El dirigente del Sindicato de Chóferes del Transporte Pesado Nacional e Internacional, Pedro Quispe, lanzó duras críticas contra Yacimientos Petrolíferos Fiscales Bolivianos (YPFB) y el Gobierno, acusándolos de ocultar la verdadera causa de la crisis de combustibles que mantiene a miles de vehículos en filas interminables en surtidores de todo el país.
Quispe aseguró que la escasez no responde a problemas de calidad del diésel ni de la gasolina, como se ha insinuado en recientes declaraciones oficiales, sino a la falta de recursos económicos para pagar a las empresas importadoras. “Digan nomás pues que no tienen platita, no van a poder comprar. ¿Para qué estar inventándose que la calidad? No existe eso en el mundo”, cuestionó.
El dirigente señaló que los combustibles llegan con certificaciones internacionales desde los puertos de origen, avaladas por empresas como SGS, y que no requieren análisis adicionales en plantas como Senkata. “Cuando un buque llega a Perú, se abastece. Esa misma gasolina, ese mismo diésel consume Bolivia. Que quede claro”, enfatizó.
Respecto a los volúmenes de importación, Quispe denunció que actualmente el Gobierno estaría adquiriendo apenas entre un 20 y 30 por ciento de lo necesario, lo que explica la reducción drástica en la entrega a estaciones de servicio. “Si a una estación le daban 24 mil litros de gasolina o 35 mil de diésel, ahora apenas entregan 10 o 15 mil. Por eso las filas de tres o cuatro días”, afirmó.
El dirigente también cuestionó las deudas pendientes con las empresas intermediarias Trafigura y Vitol, que según él estarían limitando la capacidad de abastecimiento. “¿Cuánto deben? Ellos han dicho, no quiero decirlo. Eso es normal prestarse, trabajar a crédito… pero aquí no pagan”, sostuvo.

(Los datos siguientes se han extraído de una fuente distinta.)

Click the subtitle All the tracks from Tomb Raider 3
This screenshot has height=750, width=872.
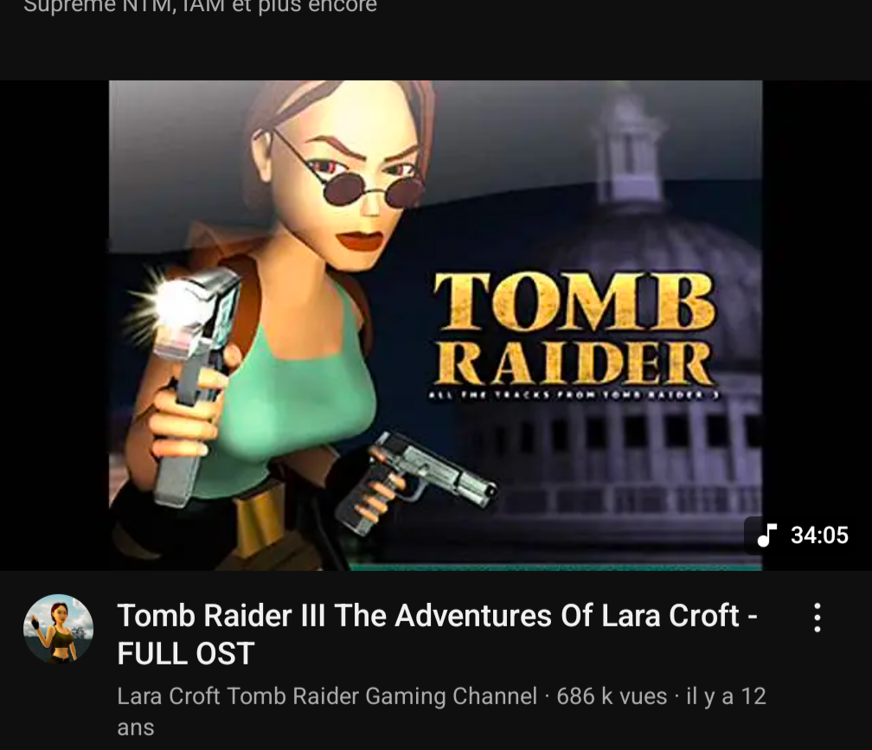(574, 395)
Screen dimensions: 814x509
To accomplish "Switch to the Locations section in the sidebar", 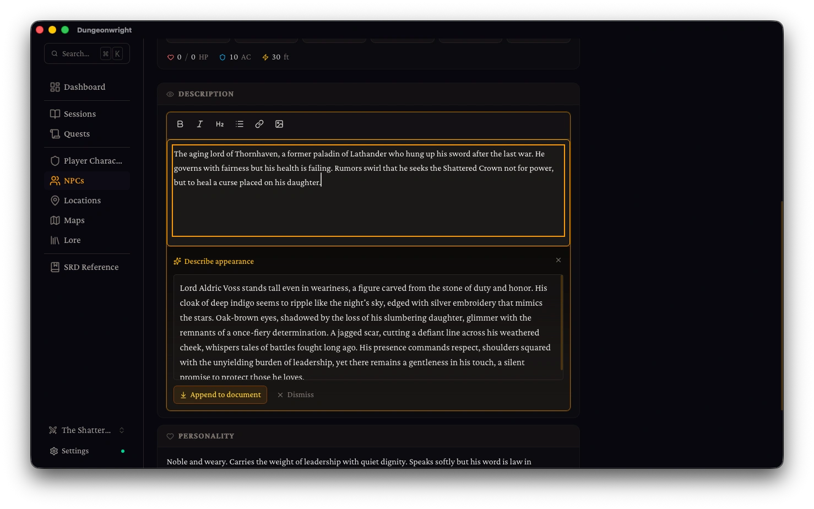I will (x=82, y=200).
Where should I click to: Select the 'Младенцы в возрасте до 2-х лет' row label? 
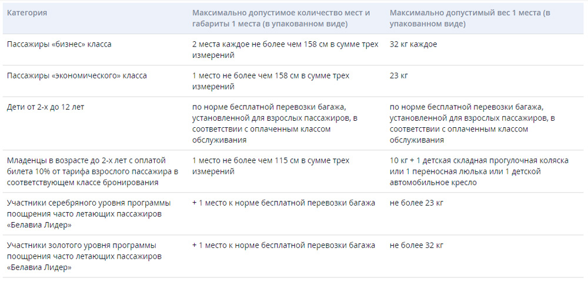point(93,171)
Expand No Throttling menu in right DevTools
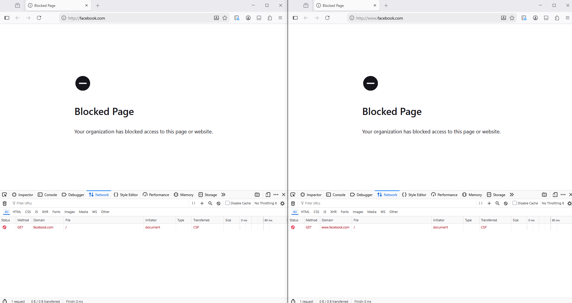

La crisis de combustibles se ha convertido en un problema estructural que afecta a transportistas y usuarios en La Paz, Cochabamba y Santa Cruz, mientras el Gobierno insiste en que se trata de un tema de calidad y control técnico. Para Quispe, la explicación es clara: “No hay gasolina, no hay diésel, en otras palabras: no hay plata” concluyó.